Huşu İçin Dikkat Edilecek Şeyler
Namazda huşu için birinci şart, niyet ederken kalben uyanık olmaktır. Rivâyet edildiğine göre Peygamber efendimizin torunu Hz. Hüseyin radıyallahu anh’ın soyundan gelen Hz. Zeynelâbidîn hazretleri abdest için kalktığında sararıp solar, namaza başlayacağı zaman ayakları titrerdi.
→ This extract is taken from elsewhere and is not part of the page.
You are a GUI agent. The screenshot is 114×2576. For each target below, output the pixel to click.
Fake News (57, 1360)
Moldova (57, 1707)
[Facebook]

Sebebini soranlara:
“–Kimin huzûruna çıkacağımdan haberiniz yok mu?” diye cevap verirdi. (Ebû Nuaym, Hilye, III, 133)
Cüneyd-i Bağdadi hazretleri de namaza niyet ederken, “Vazifemi yapıp bitireyim,” diye düşünmemek gerektiğini, aksine namazın Allah-u Zülcelâl’in huzuruna çıkmak demek olduğunu tefekkür ederek, o şekilde namaza hazırlanmak gerektiğini bildirmiştir.
Allah dostlarından Ebu Said Harraz’a ‘namaza ne ile girilir?’ diye sorulduğunda şu karşılığı vermiştir:
“Namaza durmak demek, kıyamette Allah’ın huzurunda bulunmak gibi, O’na yönelmektir. Sen ve O, karşı karşıyasınız. Arada tercüman yok. Sen O’na yönelmiş münacediyorsun; büyük bir Melik’in huzurunda bulunduğunun bilinci içindesin.”
Buradan da anlaşılabileceği gibi namazı, bir gün muhakkak Rabbinin huzûruna çıkıp hesap vereceğini tefekkür ederek kılan bir kimse huşû hâline ulaşabilir.
Namaza başlarken ilk tekbir anı da çok mühimdir. Cüneyd-i Bağdadi kuddise sırruh, tekbirin, namazın safveti olduğunu haber vermiştir.
Denir ki, Muhammed bin Yûsuf Fergânî, Hâtim Esamm rahmetullahi aleyhimanın insanlara vaaz ettiğini görür ve şöyle söyler:
“Ey Hâtim! İnsanlara vaaz ettiğini görüyorum, ama sen namazını güzelce kılıyor musun? Nasıl kılıyorsun?” diye sorar. Hâtim rahmetullahi aleyh:
“Abdestimi alıyorum, haşyetle yürüyorum, namaza heybet ve sekîneyle başlıyorum, azametle tekbir alıyorum, Kur’an’ı tertîlle okuyorum, huşûyla rükûa gidiyorum, tevazuyla secde ediyorum, teşehhütte tam oturuyorum, sünnete göre selâm veriyorum ve Rabbime teslim ediyorum. Yaşadığım sürece namazımı hep böyle kılmaya çalışıyorum. Namazı bitirince, nefsimi kınıyorum, kâh namazımın kabul edilmeyeceğinden korkuyorum, kâh kabul edileceğini umudunu taşıyorum. Hep havf ve reca arasında kalıyorum. Böyle namaz kılmayı bana öğretenlere teşekkür ediyorum, soranlara ben de böyle öğretmeye çalıyorum. Beni hidayete erdirdiği için Allah’a hamd ediyorum.”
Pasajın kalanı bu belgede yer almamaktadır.